Given the increasingly poor state of some of Google's biggest properties (YouTube is a prime offender, its user experience only ever seems to get worse) I'm obviously surprised to hear this.
To be fair, this post is about Google's UX for developers, which is admittedly very good. The APIs and supporting documentation and guides for many of Google's properties usually do an excellent job at appealing to skill levels that range from beginner to expert.
Google has tens of thousands of employees. It's also an incredibly diverse place where all kinds of mindsets manifest in different products and publications.
The chromecast experience is awful for me. I think the assumed I'd only ever have one youtube tab open but that's now how I use youtube. I Ctrl/Cmd Click videos, have lots of window open, want to be able to add and/or control the chromecast youtube playback from all tabs but only one is active and even then it's pretty awful. No way to set the playback position if you've gone off looking for more videos to play back.

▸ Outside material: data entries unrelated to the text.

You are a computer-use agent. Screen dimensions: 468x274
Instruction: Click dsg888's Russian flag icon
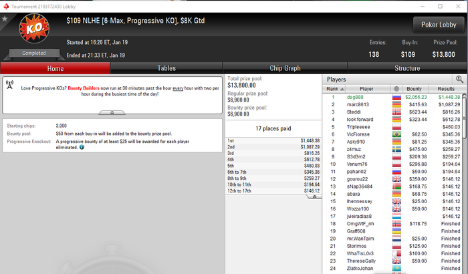pyautogui.click(x=396, y=98)

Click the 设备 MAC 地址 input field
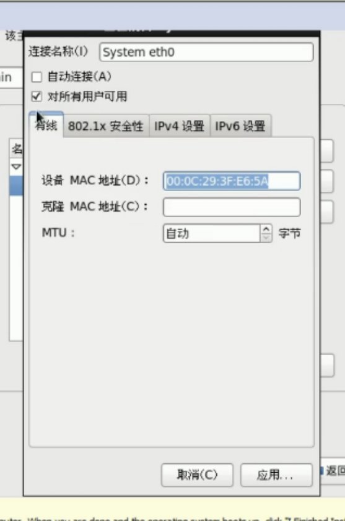click(232, 181)
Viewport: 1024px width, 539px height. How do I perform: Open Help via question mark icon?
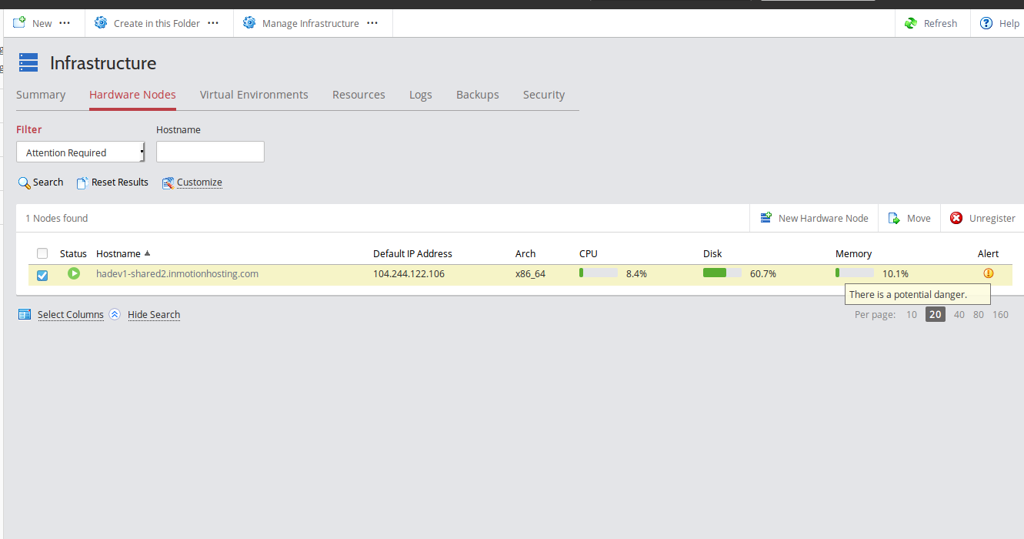[x=986, y=23]
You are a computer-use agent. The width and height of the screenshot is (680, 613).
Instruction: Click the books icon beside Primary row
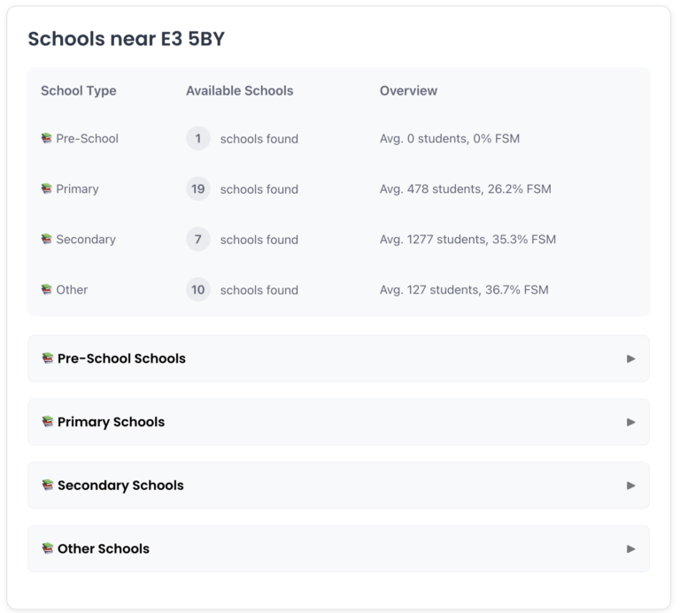[x=47, y=189]
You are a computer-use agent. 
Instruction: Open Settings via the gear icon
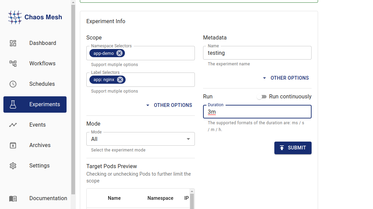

If you're watching any kind of lectures/ted talks or anything else that you'd like to playback at a faster speed there's no way to do it.
it's also super flaky often getting lost/unresponsive. I have to manually disconnect chrome, close all the youtube tabs and start over.
Other non-chromecast youtube issues are the fact that it knows everything I've watched but still 5% to 25% of the stuff it's recommending is stuff I've already watched. If they want me to watch more it really needs to be 100% new stuff.
The hidden ways to find my own videos or playlists always drive me nuts. Because the UI changes based on width the options disappear.
Another minor grievance, playlists with deleted videos don't show the titles. I have playlists with missing videos. I'd like to know what I lost. The name of the deleted video would be super helpful.
A major one for me is the volume controls on chromecast. Chromecast is built into my TV (Sony Android). The issue is no device I've ever owned in my life controls the TV volume from the device. Instead at most it controls it's own output level to the TV but the TV itself controls its own volume. So, the Chromecast youtube experience is that the volume control in the webpage directly controls the TV's volume. You can imagine this has woken up my neighbors serval times late at night when it decides to set my TV at full volume
When I open a video for watching it later, I pause it immediately when I expect the initialization of the player to be finished. The player has a bug that makes it resume playback when the initialization has actually finished in the background.
YouTube remembers where you stopped watching a video.. sometimes. Maybe. Usually it just plays from the beginning anyway.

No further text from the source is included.